Show Notes: Episode 097
Today on the First 40 Miles, Google Maps is awesome, but what if you could brainstorm a new Google initiative called Google Trails—what would you include? Then on Today’s Top 5 List, a few simple suggestions to help diffuse conflict on the trail. For the SUMMIT Gear Review, a neck gaiter that does double duty with a secret storage compartment. Then for the Backpack Hack of the Week, a trashy way to keep your pack contents dry.
- Google is always doing fun innovative stuff
- We use their maps, email, search, etc.
- They recently started doing podcasts (including The First 40 Miles) on Google Play!
- But what if we could grab their ear for a second…what would you want?
- Google Trails
- Like Google Maps, but with trails, reviews, weather, updates, topo maps, trail reports like yelp, reroute for out bridges or mudslides, checkboxes for your desired outdoor experience, route history
- Our dream: to have every single trail in the US mapped and cataloged
Top 5 Tips for Dealing With Disruptive Site Mates
Whisper to Yourself, “This Too Shall Pass”
- For the most part the disruption is going to last for a few hours…
- Eventually they’ll quiet down
- The morning will come, and you will hike on
- As the internet has proven over and over, anonymity does not bring out the best in us. Tear down the walls of anonymity and make a connection
- Once you meet someone and have a positive interaction with them, you’re much more likely to be aware of how your actions impact them.
- Connecting goes a long way toward smoothing out conflict
Don’t escalate the situation
- Great advice for those prone to passive aggressive behavior…
- If the other campers do something to disrupt your happy life, like leave wrappers in your site or take the last of the toilet paper from the pit toilet, just take care of it and move on.

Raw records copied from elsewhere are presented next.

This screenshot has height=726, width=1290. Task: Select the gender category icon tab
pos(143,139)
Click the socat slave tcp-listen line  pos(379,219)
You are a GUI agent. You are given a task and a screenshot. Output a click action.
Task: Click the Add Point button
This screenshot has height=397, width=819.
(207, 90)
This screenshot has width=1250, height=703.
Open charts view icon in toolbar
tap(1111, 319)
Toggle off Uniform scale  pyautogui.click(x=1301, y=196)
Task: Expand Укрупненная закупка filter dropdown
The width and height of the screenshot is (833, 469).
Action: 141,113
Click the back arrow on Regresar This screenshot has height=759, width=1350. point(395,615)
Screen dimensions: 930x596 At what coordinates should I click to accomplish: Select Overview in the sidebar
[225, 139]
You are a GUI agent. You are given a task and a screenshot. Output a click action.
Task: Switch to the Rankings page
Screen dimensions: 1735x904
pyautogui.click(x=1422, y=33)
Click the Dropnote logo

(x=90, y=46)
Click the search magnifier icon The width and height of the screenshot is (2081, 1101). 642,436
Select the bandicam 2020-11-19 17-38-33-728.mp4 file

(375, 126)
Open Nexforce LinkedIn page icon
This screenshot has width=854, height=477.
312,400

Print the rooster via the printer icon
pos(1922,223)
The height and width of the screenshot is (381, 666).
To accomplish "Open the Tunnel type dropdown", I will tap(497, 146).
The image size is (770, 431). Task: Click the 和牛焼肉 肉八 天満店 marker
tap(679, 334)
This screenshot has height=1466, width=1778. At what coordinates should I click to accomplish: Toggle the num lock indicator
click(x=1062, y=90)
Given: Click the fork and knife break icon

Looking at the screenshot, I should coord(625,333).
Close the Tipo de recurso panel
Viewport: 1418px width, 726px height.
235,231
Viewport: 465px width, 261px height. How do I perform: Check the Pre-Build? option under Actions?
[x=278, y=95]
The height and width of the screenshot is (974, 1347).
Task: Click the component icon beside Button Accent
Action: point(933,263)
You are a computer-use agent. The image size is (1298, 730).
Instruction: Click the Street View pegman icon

- I love this quote “It takes two people to have an argument, and I will not be one of them.” It applies to hiking, it applies to marriage, where doesn’t it apply?
- Let it go…
Remember, you can always relocate
- Maybe it isn’t a realistic option in every situation
- Also, many of the heavily trafficked trails in the summertime may be nice and empty in the shoulder season
- Even if you can’t physically relocate that very night, you can relocate your outdoor time on the calendar to spring and fall when there are just less people using mother nature’s resources
Report to the ranger office
- That way, if there is any permanent damage, then the rangers will be aware, and be able to fine the hikers, fix the problem or prevent a future problem.
- Gross negligence or vandalism
- If it’s a really rough group that has left a trace behind, the permit will have their information
- Probably won’t get to this level—especially the further back into the woods you go
SUMMIT Gear Review: Sholdit Neck Gaiter
- Neck gaiter
- 100% polyester (brushed fleece )
- The one thing that makes this neck gaiter different from other neck gaiters is that it has a zippered pocket
- Pocket is the perfect size for little things: mp3 player, cell phone, hand warmer, gum, hard candy, granola bar, hearing aid,
- Can be used five ways: as a neck gaiter, a head band, an ear warmer, an open ended hat and a hand muff.
- Measures 11.5″W x 10.5″H
- Pocket measures 5″W x 6″H
- Weighs 2.9 ounces (81 grams)
- Machine or hand wash
- Lay flat to dry
- I used this to hold my mp3 player wile hiking
- Doesn’t have a two way zipper, so even though you can stuff it into itself, the zipper pull doesn’t flip the other way, so there’s no way to close it or open it.
- Soft, warm, zippered pocket is convenient storage for small items
Backpack Hack of the Week™: Waterproof Backpack Liner
- Line your pack with a trash compactor bag, which are made of thick plastic,
- Trash compactor bags are extra durable
- Many of trash compactors bags are scented. Let it air out for a while…
- Heather has been using hers for over a year
- Fits perfectly in a 65 liter pack
- Keeps your gear completely dry
- Easily repairable
“Beware of all enterprises that require new clothes.”